Top of Material provided

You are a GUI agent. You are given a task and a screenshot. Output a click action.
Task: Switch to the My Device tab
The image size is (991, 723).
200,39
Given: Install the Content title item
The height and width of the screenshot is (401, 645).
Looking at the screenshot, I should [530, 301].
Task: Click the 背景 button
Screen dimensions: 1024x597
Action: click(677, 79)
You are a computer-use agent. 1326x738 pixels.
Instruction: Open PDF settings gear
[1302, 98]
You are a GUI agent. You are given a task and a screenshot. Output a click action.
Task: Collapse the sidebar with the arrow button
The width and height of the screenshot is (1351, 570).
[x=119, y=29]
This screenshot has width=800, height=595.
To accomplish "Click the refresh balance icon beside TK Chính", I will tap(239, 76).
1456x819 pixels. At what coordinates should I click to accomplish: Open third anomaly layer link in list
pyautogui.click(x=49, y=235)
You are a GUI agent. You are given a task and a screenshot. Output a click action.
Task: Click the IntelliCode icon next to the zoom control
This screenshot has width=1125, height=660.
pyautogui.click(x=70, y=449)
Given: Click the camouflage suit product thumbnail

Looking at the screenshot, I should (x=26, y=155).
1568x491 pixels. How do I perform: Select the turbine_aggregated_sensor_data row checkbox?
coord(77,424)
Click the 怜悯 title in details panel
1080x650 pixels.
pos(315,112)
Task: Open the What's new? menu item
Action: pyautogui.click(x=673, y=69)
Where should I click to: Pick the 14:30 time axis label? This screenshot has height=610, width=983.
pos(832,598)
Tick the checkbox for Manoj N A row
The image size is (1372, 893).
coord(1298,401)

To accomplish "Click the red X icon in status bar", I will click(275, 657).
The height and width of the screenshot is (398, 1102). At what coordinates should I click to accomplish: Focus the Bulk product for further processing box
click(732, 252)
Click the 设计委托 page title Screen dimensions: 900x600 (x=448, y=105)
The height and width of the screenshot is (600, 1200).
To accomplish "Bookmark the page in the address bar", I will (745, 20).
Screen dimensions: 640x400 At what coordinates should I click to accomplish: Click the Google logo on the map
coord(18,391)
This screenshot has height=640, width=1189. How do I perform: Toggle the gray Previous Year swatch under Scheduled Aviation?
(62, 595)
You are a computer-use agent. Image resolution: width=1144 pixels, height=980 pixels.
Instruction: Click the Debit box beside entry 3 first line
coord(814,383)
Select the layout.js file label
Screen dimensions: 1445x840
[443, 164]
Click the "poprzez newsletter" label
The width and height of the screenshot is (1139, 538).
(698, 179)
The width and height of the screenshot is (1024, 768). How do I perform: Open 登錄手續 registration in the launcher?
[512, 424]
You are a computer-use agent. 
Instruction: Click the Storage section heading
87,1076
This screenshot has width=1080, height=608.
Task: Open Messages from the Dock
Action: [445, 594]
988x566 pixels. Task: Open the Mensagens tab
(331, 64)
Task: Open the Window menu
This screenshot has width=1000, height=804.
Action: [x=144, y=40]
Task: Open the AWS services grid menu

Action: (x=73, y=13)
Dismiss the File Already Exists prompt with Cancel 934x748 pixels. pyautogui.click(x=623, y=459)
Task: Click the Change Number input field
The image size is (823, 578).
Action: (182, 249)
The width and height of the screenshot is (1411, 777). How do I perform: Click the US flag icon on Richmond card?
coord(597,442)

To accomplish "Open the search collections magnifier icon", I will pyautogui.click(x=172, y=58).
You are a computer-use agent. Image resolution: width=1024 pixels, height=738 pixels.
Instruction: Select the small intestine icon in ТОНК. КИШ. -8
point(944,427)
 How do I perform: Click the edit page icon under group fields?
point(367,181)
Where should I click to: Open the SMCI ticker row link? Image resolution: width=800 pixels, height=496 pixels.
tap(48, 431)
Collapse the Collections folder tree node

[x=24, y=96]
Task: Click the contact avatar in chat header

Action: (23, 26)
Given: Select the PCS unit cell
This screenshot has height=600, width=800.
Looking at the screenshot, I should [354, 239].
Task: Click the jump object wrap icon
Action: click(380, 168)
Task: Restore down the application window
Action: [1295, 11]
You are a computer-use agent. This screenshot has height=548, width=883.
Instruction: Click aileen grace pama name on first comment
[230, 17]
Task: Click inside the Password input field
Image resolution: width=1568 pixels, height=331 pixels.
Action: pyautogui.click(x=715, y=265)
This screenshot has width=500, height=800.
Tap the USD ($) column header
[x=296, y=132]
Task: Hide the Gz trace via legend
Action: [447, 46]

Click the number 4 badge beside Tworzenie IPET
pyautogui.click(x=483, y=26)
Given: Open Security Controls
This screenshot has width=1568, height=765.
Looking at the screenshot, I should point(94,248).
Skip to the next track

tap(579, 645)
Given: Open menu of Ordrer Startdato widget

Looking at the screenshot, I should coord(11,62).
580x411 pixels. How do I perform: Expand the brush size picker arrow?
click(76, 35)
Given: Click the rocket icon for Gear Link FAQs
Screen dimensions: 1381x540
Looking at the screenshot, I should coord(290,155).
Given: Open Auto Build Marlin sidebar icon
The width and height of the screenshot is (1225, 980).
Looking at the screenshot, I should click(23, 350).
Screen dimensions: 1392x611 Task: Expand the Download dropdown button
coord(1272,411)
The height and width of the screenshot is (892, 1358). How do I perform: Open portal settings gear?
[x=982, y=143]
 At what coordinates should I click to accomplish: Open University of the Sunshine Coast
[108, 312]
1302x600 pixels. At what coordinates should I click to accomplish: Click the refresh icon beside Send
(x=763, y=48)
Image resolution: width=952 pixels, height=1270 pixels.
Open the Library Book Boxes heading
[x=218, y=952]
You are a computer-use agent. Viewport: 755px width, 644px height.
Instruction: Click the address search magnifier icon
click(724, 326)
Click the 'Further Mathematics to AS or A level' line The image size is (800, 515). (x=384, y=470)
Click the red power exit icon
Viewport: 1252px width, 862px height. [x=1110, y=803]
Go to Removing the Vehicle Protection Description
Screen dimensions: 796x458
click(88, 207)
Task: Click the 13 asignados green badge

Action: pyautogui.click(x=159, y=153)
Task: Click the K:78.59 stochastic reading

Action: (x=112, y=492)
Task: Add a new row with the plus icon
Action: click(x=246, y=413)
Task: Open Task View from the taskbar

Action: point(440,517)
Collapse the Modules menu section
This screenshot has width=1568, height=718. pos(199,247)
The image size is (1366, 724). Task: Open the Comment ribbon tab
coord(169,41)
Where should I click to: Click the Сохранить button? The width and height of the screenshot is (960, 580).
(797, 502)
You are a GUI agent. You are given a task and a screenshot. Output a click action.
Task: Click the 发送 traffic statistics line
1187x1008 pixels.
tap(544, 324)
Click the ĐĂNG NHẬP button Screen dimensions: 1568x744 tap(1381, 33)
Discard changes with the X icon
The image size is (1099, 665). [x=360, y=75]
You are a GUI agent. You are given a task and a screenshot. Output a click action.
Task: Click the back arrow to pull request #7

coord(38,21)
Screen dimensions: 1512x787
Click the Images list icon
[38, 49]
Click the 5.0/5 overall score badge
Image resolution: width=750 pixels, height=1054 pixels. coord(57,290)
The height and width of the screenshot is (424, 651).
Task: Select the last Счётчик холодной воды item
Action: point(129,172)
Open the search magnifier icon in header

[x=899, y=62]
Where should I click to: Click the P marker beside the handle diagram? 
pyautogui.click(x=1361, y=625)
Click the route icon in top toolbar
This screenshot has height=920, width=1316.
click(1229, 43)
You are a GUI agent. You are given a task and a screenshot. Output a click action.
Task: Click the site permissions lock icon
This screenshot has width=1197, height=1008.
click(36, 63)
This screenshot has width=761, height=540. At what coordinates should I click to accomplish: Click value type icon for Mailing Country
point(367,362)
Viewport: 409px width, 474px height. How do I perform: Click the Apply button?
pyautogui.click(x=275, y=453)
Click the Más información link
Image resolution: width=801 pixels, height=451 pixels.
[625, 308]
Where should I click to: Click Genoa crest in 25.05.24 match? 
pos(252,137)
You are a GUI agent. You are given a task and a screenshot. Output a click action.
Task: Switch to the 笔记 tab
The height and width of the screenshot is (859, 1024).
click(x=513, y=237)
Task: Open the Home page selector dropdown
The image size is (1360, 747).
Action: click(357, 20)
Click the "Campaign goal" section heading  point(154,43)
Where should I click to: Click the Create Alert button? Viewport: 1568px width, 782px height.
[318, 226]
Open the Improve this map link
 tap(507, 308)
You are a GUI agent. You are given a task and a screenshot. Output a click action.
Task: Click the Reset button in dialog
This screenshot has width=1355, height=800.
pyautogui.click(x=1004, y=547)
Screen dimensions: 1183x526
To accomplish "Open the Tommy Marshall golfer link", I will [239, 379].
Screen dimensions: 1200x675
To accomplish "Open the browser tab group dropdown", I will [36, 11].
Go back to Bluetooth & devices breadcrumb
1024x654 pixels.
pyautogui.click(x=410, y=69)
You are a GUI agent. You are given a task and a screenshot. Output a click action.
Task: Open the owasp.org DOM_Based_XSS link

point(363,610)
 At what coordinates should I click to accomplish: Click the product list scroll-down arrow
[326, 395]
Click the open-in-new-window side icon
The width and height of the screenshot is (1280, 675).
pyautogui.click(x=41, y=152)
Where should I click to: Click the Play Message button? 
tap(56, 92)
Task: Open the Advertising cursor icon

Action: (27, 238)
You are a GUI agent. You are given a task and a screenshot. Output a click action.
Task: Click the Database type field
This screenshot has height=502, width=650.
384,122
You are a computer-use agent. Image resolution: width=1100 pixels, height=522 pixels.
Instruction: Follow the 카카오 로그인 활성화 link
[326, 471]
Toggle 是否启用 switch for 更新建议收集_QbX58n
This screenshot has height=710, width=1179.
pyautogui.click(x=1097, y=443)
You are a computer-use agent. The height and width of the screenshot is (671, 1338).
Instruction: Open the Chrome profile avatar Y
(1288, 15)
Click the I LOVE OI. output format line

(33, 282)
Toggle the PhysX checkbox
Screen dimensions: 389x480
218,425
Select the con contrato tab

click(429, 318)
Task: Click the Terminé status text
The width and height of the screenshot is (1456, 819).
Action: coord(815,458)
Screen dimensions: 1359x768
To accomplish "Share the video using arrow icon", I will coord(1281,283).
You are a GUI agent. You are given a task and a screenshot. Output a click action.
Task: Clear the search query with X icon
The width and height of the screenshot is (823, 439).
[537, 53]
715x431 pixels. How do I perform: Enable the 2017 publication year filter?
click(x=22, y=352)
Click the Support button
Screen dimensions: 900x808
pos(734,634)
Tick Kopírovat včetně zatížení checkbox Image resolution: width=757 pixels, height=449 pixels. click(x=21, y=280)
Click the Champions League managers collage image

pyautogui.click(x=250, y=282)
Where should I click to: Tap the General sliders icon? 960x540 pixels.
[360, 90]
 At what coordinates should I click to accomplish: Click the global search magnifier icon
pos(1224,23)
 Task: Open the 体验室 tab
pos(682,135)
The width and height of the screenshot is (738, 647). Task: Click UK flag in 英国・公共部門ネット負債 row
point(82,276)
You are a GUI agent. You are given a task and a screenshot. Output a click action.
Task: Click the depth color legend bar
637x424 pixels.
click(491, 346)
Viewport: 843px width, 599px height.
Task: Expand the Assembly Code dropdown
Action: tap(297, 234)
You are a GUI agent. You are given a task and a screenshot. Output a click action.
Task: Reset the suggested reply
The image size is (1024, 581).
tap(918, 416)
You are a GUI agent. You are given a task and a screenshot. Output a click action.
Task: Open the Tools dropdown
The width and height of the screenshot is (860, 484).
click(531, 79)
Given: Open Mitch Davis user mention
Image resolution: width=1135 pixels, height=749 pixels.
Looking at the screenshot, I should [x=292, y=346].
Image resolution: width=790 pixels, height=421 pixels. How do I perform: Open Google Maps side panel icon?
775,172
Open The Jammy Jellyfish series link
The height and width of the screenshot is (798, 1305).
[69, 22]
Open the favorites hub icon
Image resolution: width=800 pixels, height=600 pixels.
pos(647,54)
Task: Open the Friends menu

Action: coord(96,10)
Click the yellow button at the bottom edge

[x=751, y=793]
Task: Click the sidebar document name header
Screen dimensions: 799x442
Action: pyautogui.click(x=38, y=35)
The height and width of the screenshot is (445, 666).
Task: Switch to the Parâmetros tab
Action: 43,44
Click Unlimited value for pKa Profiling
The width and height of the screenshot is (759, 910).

Bottom of Material provided

Task directions:
Pull out all lines from the entries above that include the word "sidebar".

The completed task:
Task: Collapse the sidebar with the arrow button
Given: Open Auto Build Marlin sidebar icon
Task: Click the sidebar document name header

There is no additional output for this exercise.